I spoke with Haavisto and Joly over the past week to get a sense of what was going on behind the scenes as Canada became an enthusiastic supporter of expanding NATO membership for Finland and Sweden.
This month, Canada boasted that it had become the first NATO country to ratify Finland and Sweden’s application for membership. Joly, who calls it “a friendly competition” for which he takes some credit, points out that Canada had laid the groundwork to be first. He consulted with opposition critics in advance, and the House of Commons voted unanimously in support of ratification in June (although Parliament’s approval was not technically required).
Other nations have jumped on the ratification bandwagon since Canada signed on (Denmark, Norway, Germany, Estonia and Iceland), but it could take up to a year to get all NATO members on board. There is still a question mark over whether Turkey’s approval, for example, will come with some kind of strings attached.
Joly believes that the importance of this NATO expansion cannot be overstated. For these “very progressive countries,” he says, it is “one of the biggest changes in their foreign policy in 50 to 100 years.”
Joly received some withering criticism earlier this year when he publicly spoke of Canada’s “convening power” on the world stage. To critics of the Trudeau government, it was seen as an admission of no power at all, or at least a confession of Canada’s weakness with respect to NATO.
But Haavisto says he and the Finnish government appreciated how Canada, and Joly in particular, convened talks on expanding NATO membership with other countries in the spring.
Canada, he said, provided “significant” assurance that Finland and Sweden would get the unanimous approval they need from NATO’s 30 member states, including Turkey, which has raised some objections, and that bureaucratic hurdles could be quickly overcome.
“Canada has been very consistently supporting us,” Haavisto says, noting, like Joly, that their shared interests as Arctic nations played a big role in the discussions.
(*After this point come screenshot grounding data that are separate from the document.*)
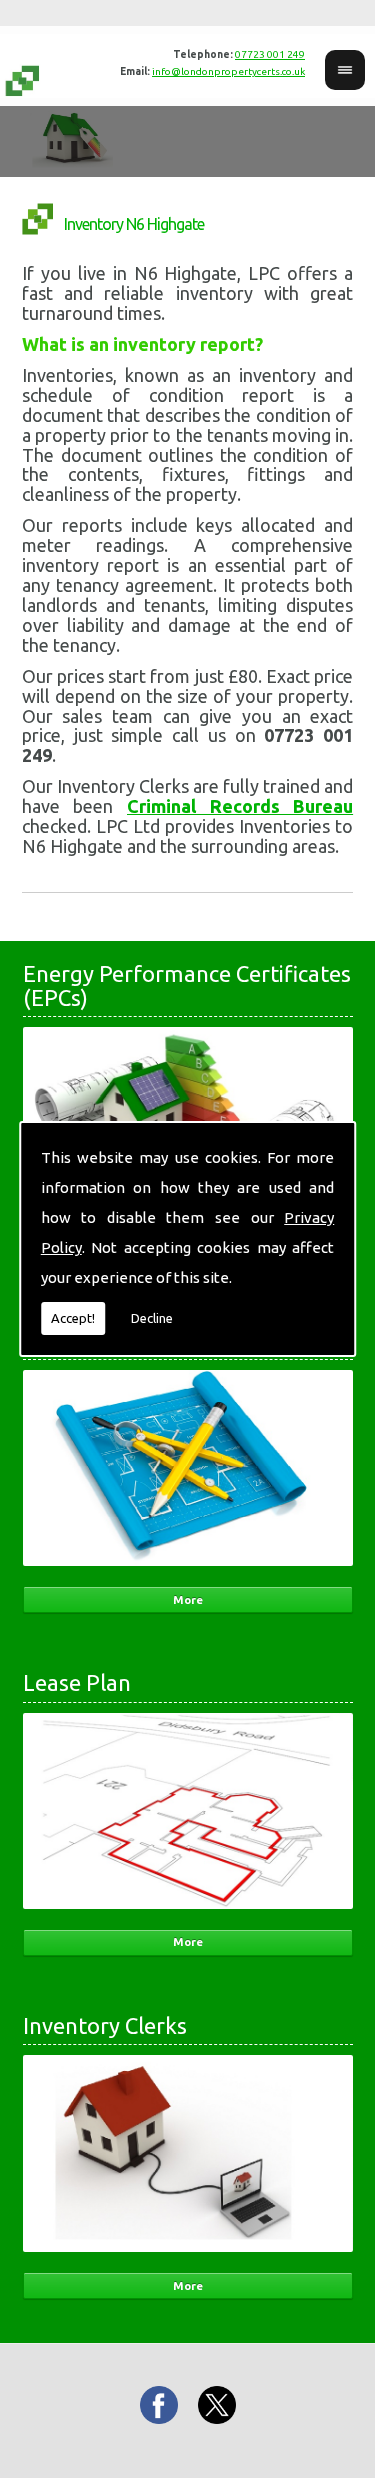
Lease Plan (77, 1682)
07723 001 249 (270, 54)
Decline (152, 1318)
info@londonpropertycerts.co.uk (228, 71)
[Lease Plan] (188, 1915)
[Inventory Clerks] (188, 2258)
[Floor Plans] (188, 1572)
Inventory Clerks (105, 2025)
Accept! (73, 1318)
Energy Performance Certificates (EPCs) (187, 985)
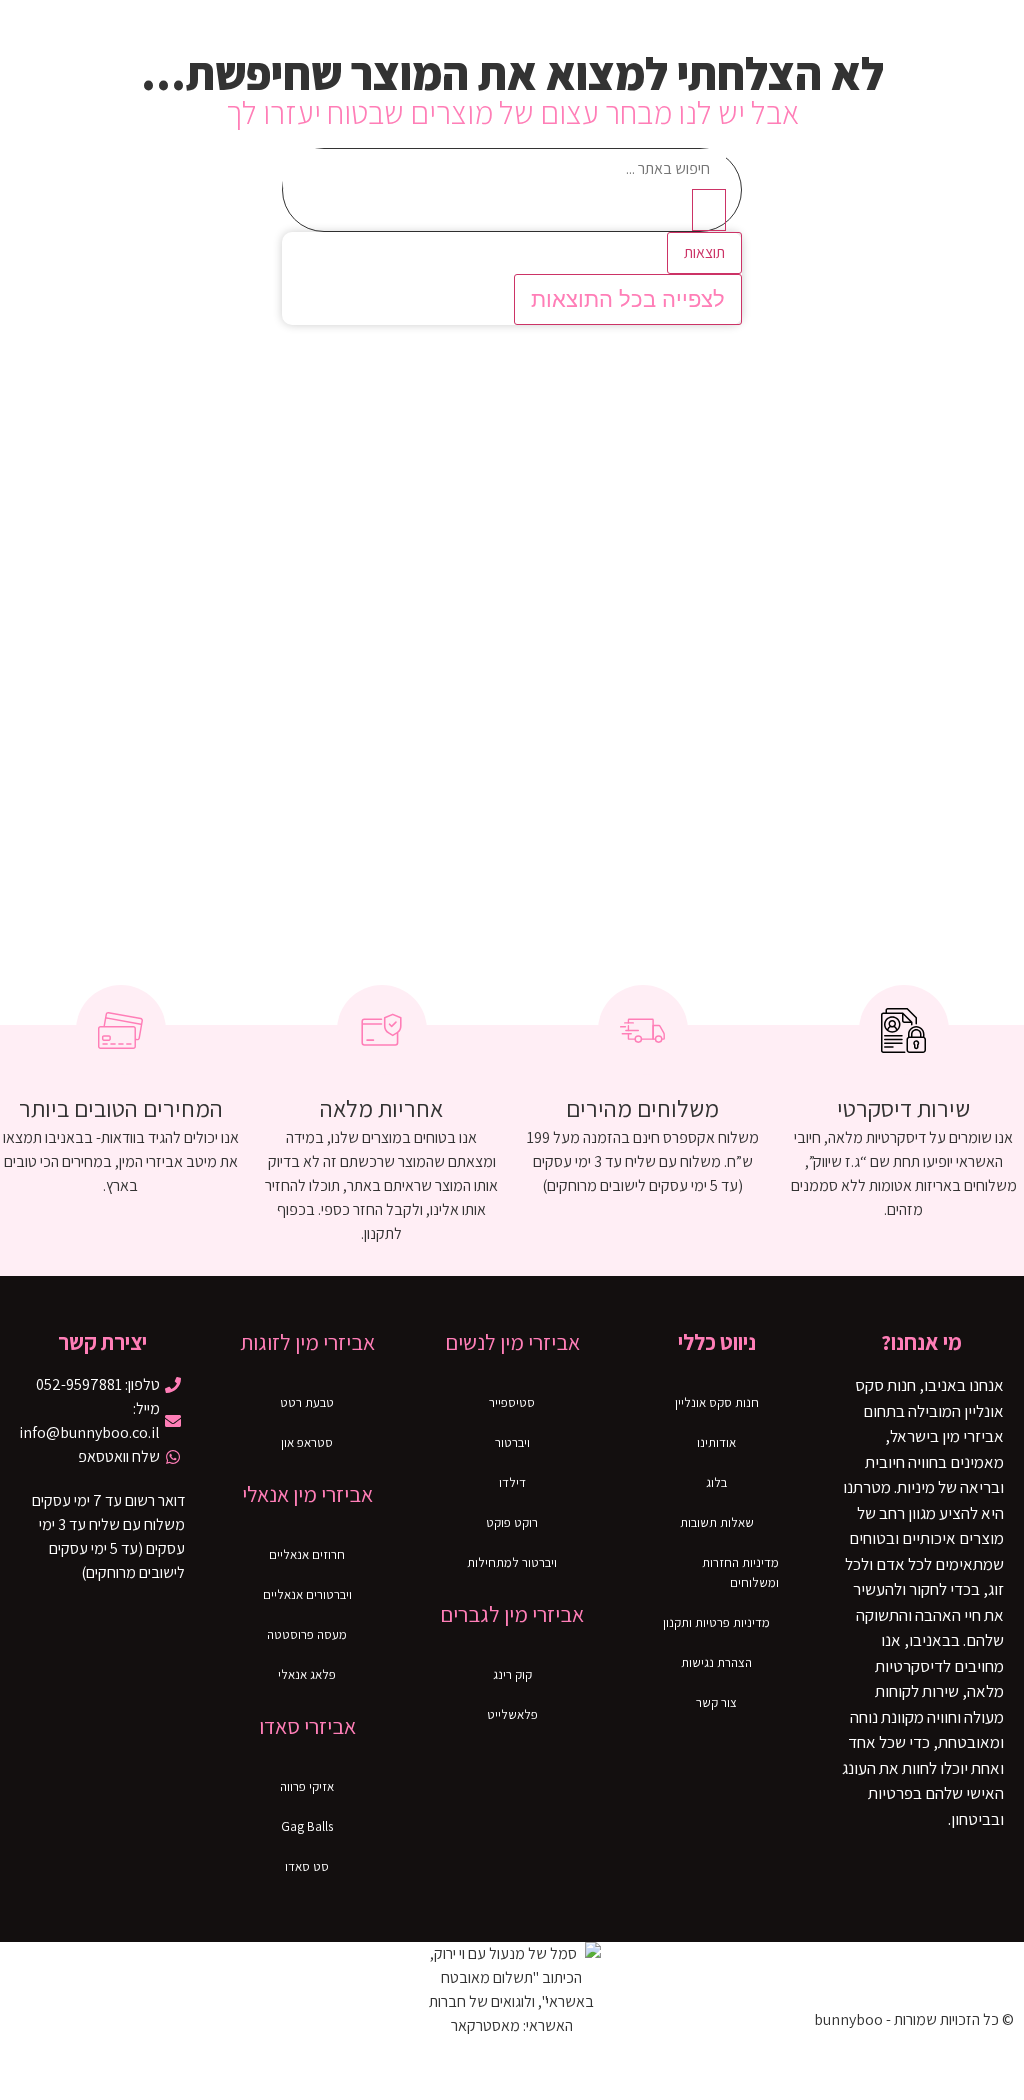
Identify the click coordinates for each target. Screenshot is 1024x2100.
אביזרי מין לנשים (512, 1342)
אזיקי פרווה (307, 1786)
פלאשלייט (512, 1714)
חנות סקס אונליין (717, 1402)
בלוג (716, 1482)
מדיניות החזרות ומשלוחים (740, 1572)
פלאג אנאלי (307, 1674)
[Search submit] (709, 210)
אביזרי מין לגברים (512, 1614)
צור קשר (716, 1702)
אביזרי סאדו (307, 1726)
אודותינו (716, 1442)
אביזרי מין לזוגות (307, 1342)
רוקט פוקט (512, 1522)
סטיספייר (512, 1402)
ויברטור (512, 1442)
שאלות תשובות (717, 1522)
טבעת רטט (307, 1402)
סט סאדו (307, 1866)
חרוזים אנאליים (307, 1554)
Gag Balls (307, 1826)
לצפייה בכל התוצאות (628, 299)
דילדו (512, 1482)
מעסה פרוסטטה (307, 1634)
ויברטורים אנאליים (307, 1594)
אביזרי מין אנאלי (307, 1494)
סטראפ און (307, 1442)
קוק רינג (512, 1674)
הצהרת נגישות (716, 1662)
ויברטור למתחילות (512, 1562)
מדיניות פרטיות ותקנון (716, 1622)
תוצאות (704, 252)
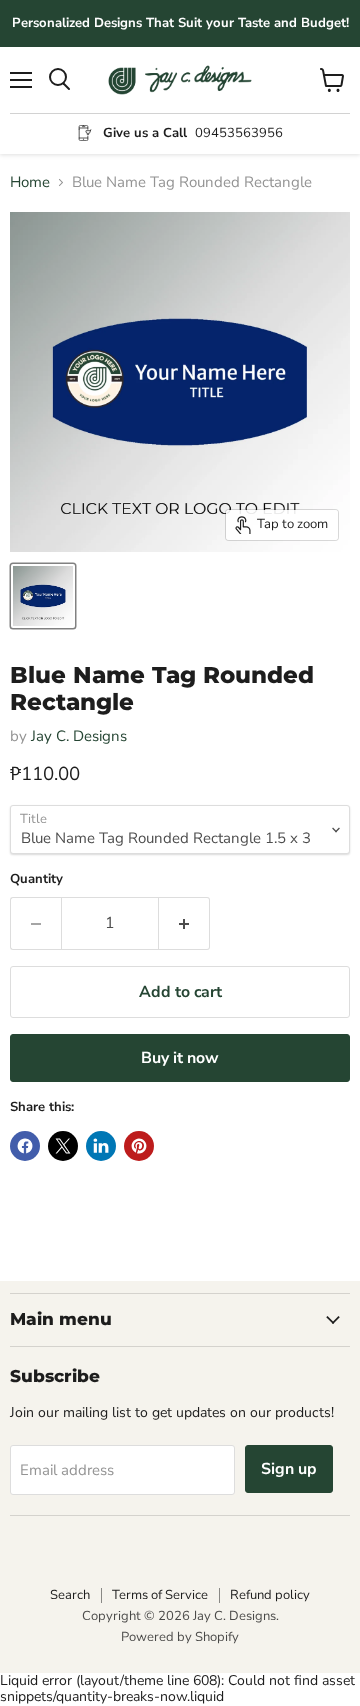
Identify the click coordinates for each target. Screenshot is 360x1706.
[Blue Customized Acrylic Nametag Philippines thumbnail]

Canada, like Finland and Sweden, is part of the Arctic Council, an eight-nation intergovernmental forum that also includes the United States and Russia. Due to the crisis in Ukraine, the council suspended cooperation until last month, when it announced that it would resume its work, without Russia.
“For us, Canada, it was critically strategic to have them (as members), because now, at this point, seven of the eight countries will be part of NATO,” Joly said.
Haavisto still talks to Joly quite often: “She’s always traveling,” he commented. She says that she has been busy trying to “keep up the momentum” behind this bid to get Sweden and Finland into NATO. Joly has been meeting with Turkey and several other NATO members in recent weeks, trying to gauge where potential problems and delays might arise.
In the meantime, however, Joly notes that Canada will already treat Finland and Sweden as permanent members. The three nations will also discuss what needs to be done in the Arctic to protect it from possible Russian aggression.
I asked Haavisto if Finland’s new support for NATO might wane in the long run, once the Ukraine crisis is over. If everyone, including the foreign minister, could change their minds so quickly, could pro-NATO sentiment disappear just as quickly?
No, Haavisto says. “This is not the temporary change. This is really a long-term change.”